Remote SensingInverse Retrieval

Inverse Retrieval

The inverse module retrieves ice physical properties from observed albedo using emulator-powered optimisation. Given spectral or satellite-band observations, it estimates specific surface area (SSA), impurity concentrations, and optionally solar zenith angle, with uncertainty.

Quick start

from biosnicar.emulator import Emulator
from biosnicar.inverse import retrieve
 
emu = Emulator.load("data/emulators/glacier_ice_8_param_default.npz")
 
# Spectral retrieval (480-band observed albedo)
result = retrieve(
    observed=measured_albedo,
    parameters=["ssa", "glacier_algae"],
    emulator=emu,
    fixed_params={"direct": 1, "solzen": 50, "rho": 700},
)
print(result.summary())
print(f"SSA = {result.best_fit['ssa']:.2f} ± {result.uncertainty['ssa']:.2f} m²/kg")

True vs retrieved spectrum

Why SSA?

The spectral shape of ice albedo in the NIR is controlled by specific surface area (SSA), not by bubble radius (rds) or density (rho) individually. Many (rds, rho) combinations produce the same SSA and therefore nearly identical spectra. Retrieving them separately gives large errors:

ParameterIndividual errorSSA error
rds~73%
rho~33%
SSA~5.5%

Optimising directly in SSA space eliminates this degeneracy. The optimiser sees one well-constrained parameter instead of two degenerate ones.

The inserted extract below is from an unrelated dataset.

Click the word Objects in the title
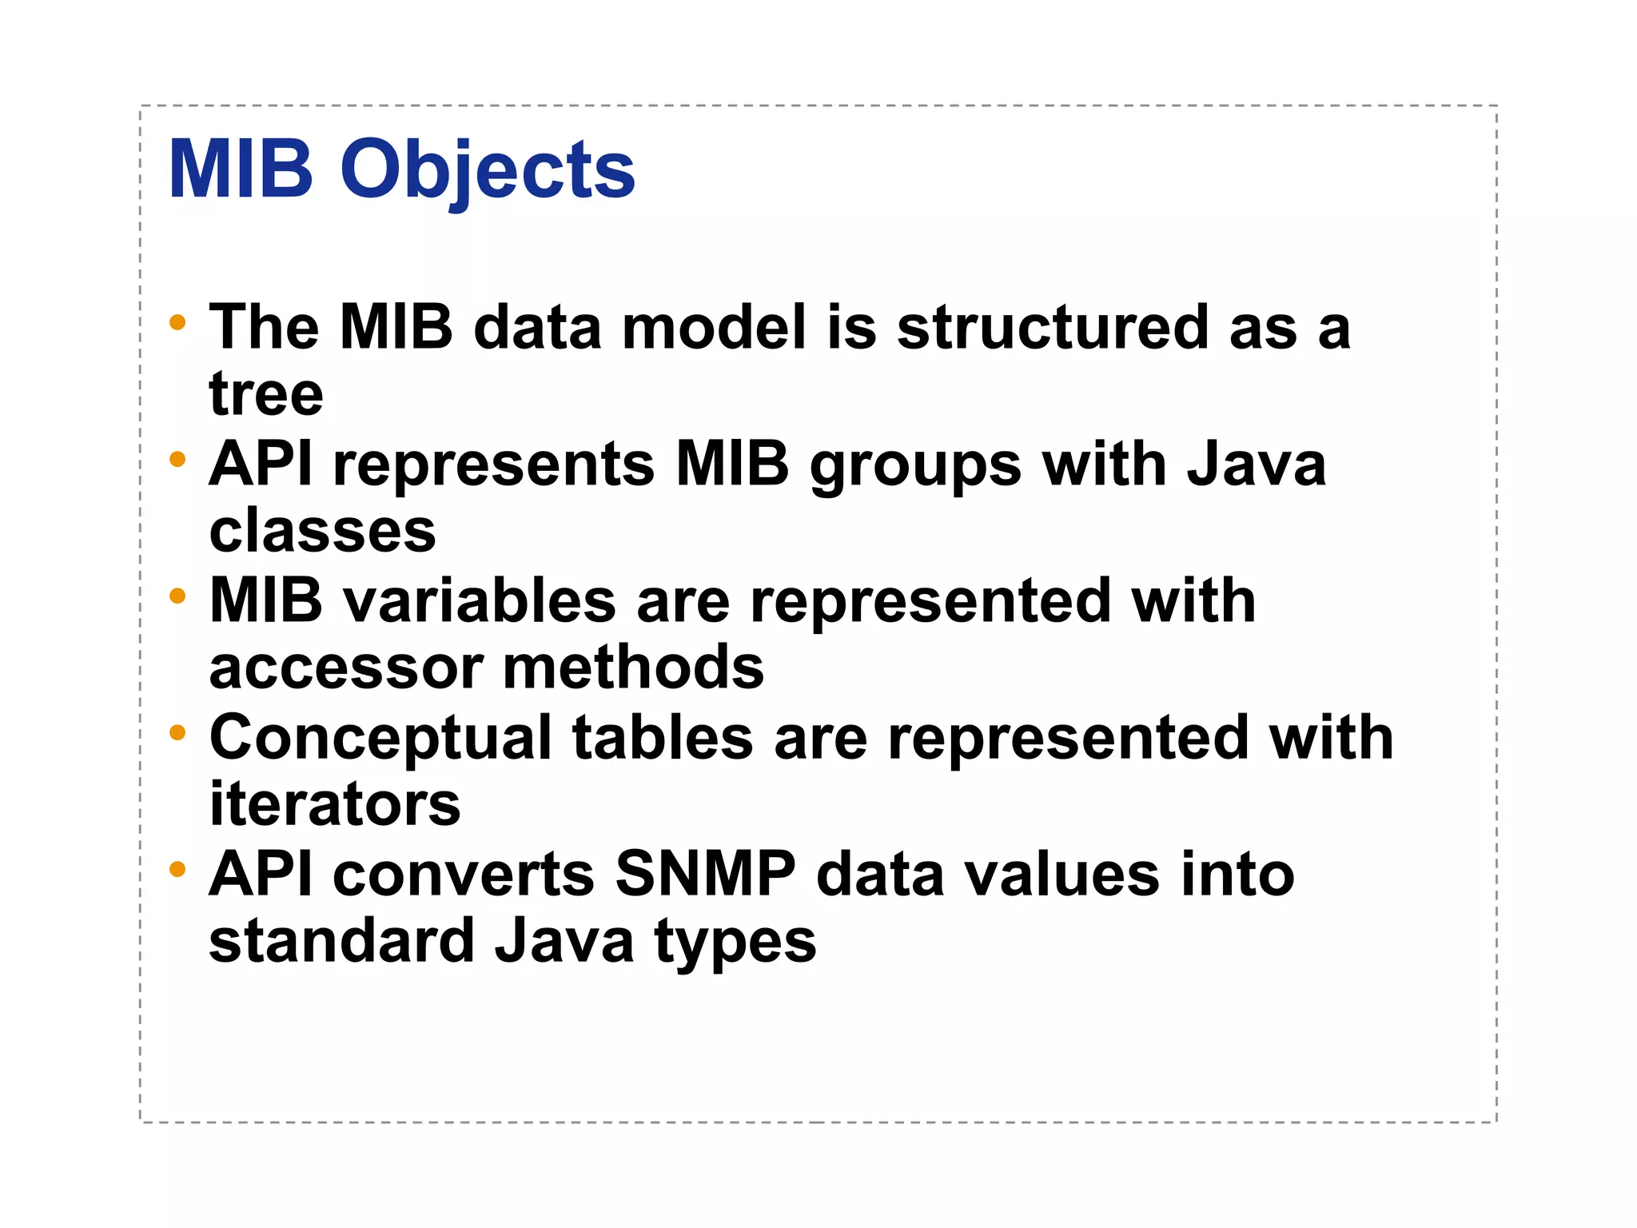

SSA degeneracy: rds/rho valley vs SSA well

Observation modes

Spectral mode (default)

Pass a 480-element array of spectral albedo (e.g. from a field spectrometer). This provides maximum information content and can constrain 4–5 parameters simultaneously.

result = retrieve(
    observed=measured_albedo,
    parameters=["ssa", "black_carbon", "glacier_algae", "dust"],
    emulator=emu,
    fixed_params={"direct": 1, "solzen": 50, "snow_algae": 0},
)

Use wavelength_mask to exclude noisy bands (e.g. water vapour absorption):

import numpy as np
mask = np.ones(480, dtype=bool)
mask[117:122] = False  # exclude 1.38 µm water vapour
mask[149:154] = False  # exclude 1.87 µm water vapour
 
result = retrieve(observed=measured_albedo, ..., wavelength_mask=mask)

Satellite band mode

Set platform and observed_band_names to work in band space. The emulator predicts the full spectrum internally, convolves to the platform’s bands, and compares:

import numpy as np
 
result = retrieve(
    observed=np.array([0.82, 0.78, 0.75, 0.45, 0.03]),
    parameters=["ssa", "black_carbon", "glacier_algae"],
    emulator=emu,
    platform="sentinel2",
    observed_band_names=["B2", "B3", "B4", "B8", "B11"],
    obs_uncertainty=np.array([0.02, 0.02, 0.02, 0.03, 0.05]),
    fixed_params={"direct": 1, "solzen": 50, "dust": 1000, "snow_algae": 0},
)

Supported platforms: sentinel2, sentinel3, landsat8, modis.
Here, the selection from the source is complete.